=== Document section ===
--- --- ---

To assess the association between quality of life, asthma severity, sleep disorders and exercise capacity in children with asthma.

Methods

We evaluated 45 children with asthma of both sexes aged between 7 and 12 years, diagnosed by a pediatrician/pulmonologist and classified according to the IV Brazilian Guidelines for Asthma Management: severity (intermittent/mild and moderate/severe) and control (controlled, partially controlled and uncontrolled). Quality of life (QoL), presence of sleep disorders and exercise capacity were respectively assessed using the following instruments: Pediatric Asthma Quality of Life Questionnaire (PAQLQ); Sleep Disturbance Scale for Children (SDSC); and six-minute step test (6MST).

Results

Intermittent/mild and moderate/severe asthma were observed in 51.1% and 48.9% of the children evaluated, respectively. Only 8.89% of the sample had uncontrolled asthma. In the regression model, a better QoL was observed in children with lower asthma severity, lower SDSC total score and lower levels of dyspnea induced by the 6MST (β=−0.395, p=0.003; β=−0.338, p=0.011; β=−0.352, p=0.008; respectively). These factors explained 31% of the PAQLQ total score variation. Other variables (such as cardiorespiratory variables, spirometry, asthma control and number of steps in 6MST) did not predict quality of life.

Conclusions

Lower asthma severity (intermittent/mild), fewer symptoms of sleep disorder, and lower exercise-induced dyspnea predicts better quality of life in children with asthma.

--- --- ---

=== Provided data ===
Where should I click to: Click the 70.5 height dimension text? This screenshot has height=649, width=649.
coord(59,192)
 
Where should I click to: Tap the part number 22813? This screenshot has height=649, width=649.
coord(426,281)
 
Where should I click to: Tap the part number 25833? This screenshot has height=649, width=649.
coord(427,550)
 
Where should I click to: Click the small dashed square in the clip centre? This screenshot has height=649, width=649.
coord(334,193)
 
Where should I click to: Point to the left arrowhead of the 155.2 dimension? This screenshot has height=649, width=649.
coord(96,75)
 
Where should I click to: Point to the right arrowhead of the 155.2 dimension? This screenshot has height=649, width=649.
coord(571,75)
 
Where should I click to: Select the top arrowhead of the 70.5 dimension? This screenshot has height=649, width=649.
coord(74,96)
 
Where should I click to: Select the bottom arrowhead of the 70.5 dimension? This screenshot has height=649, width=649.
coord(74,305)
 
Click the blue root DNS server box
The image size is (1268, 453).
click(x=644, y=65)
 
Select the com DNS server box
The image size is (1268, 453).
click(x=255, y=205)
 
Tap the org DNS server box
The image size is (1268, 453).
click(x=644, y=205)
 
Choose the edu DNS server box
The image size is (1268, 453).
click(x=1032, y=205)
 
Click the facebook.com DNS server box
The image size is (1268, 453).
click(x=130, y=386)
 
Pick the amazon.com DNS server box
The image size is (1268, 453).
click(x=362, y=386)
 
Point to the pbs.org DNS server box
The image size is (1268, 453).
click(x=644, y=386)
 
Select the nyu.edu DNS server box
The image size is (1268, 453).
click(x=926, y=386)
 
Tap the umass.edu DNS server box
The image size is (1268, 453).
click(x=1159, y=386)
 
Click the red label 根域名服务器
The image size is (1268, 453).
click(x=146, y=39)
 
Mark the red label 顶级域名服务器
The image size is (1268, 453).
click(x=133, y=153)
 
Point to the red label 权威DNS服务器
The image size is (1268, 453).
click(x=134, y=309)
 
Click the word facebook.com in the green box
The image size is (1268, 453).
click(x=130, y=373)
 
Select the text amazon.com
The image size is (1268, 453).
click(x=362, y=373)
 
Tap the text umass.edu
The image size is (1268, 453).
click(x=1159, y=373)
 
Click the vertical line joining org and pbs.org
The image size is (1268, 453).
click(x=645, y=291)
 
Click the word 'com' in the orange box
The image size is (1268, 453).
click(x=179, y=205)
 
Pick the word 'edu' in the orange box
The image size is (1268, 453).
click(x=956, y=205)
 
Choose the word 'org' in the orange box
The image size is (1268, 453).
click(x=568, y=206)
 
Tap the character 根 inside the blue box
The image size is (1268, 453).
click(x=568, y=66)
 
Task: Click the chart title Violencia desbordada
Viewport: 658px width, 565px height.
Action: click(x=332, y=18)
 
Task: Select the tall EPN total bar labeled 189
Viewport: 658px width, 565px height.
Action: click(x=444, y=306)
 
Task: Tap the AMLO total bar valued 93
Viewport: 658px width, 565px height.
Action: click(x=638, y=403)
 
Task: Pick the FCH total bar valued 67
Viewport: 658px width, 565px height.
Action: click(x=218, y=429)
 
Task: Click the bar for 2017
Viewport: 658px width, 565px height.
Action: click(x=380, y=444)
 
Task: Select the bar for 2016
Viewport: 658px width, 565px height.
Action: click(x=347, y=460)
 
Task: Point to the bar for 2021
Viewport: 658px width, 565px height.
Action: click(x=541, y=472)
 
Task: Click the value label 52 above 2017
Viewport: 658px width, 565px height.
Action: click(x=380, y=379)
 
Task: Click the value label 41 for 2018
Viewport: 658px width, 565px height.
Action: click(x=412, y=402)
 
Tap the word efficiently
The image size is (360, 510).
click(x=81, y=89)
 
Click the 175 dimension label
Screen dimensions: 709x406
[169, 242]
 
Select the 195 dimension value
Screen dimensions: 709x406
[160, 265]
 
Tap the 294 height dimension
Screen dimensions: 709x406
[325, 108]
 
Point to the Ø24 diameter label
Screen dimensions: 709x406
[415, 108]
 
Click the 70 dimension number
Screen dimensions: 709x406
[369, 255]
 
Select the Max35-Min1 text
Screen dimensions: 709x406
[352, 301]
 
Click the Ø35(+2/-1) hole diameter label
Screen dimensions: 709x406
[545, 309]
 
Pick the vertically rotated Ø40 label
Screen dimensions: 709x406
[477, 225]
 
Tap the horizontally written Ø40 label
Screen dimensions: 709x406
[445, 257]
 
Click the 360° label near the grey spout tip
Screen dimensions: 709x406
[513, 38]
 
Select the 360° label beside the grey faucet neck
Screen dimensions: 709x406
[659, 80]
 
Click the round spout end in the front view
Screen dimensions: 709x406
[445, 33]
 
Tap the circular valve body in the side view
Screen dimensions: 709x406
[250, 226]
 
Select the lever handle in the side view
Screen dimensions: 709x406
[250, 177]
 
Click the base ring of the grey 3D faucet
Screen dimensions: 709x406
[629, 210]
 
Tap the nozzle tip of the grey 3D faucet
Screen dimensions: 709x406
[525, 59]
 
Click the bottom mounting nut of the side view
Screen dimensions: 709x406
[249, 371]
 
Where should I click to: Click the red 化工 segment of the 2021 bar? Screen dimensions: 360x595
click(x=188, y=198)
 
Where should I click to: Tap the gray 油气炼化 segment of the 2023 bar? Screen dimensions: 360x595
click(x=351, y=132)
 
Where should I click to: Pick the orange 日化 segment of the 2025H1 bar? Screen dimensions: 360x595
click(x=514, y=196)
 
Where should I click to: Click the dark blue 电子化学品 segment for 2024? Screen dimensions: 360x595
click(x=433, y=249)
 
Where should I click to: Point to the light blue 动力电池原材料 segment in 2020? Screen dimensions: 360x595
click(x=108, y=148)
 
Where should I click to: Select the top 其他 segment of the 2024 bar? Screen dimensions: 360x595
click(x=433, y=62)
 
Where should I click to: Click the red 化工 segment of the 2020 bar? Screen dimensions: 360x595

--- --- ---

=== Tasks to complete ===
• 1. In the asthma study, what share of the children evaluated had uncontrolled asthma?
• 2. Extend the asthma study summary past its last sentence.
The items that come with this page have no connection to the asthma study.

=== Solved tasks ===
• 1. 8.89% of the sample had uncontrolled asthma.

• 2.
Keywords:
Exercise
Asthma
Exercise-induced
Dyspnea
Full Text
Introduction

Asthma is a chronic disease of the airways characterized by diffuse airflow obstruction, which can be spontaneously reversible or mediated in response to medication.1 The mean worldwide prevalence for this disease is 11.6% among schoolchildren, ranging from 2.4% to 37.6%. In Brazil, the rates are still high, around 20% among children and adolescents.1,2

A common aggravating factor in people with asthma is nocturnal asthma. Such a condition can be diagnosed by episodes of coughing, wheezing, shortness of breath and chest tightness at night or in the early morning. These symptoms disrupt sleep and impair daily activities.3

Another commonly found condition in patients with asthma is exercise-induced asthma. Episodes of exercise-induced asthma are common in children due to the increased physical activity in this age group, and may determine a lower tolerance to physical activity, resulting in a more sedentary lifestyle when compared to healthy children.4,5

Assessing the quality of life (QoL) of children and adolescents with asthma is fundamental given that severe or uncontrolled asthma impairs the quality of sleep, school performance and involvement in physical activities, all of which contribute to reducing QoL.6

A study with adolescents with asthma7 highlighted the six-minute step test (6MST) as an option for assessing exercise capacity because it reflects the discomfort caused by asthma in the practice of daily life activities. Authors of this study verified that responses to the 6MST such as dyspnea and fatigue of the lower limbs are related to the QoL of this population (11–15 years old). However, the same was not investigated in a younger population with asthma, which constitutes a majority among asthmatic patients.

Our study aims to assess the association between QoL, asthma severity, sleep disorders and exercise capacity in children with asthma. The hypothesis for this study is that children with lower severity of asthma (intermittent/mild), fewer symptoms of sleep disorders, and lower exercise-induced dyspnea may predict better QoL in asthmatic children.

Methods

This study is a cross sectional study that was approved by the Ethics Committee of the Universidade Federal do Rio Grande do Norte (UFRN), Natal, RN, Brazil (protocol number: 876.304).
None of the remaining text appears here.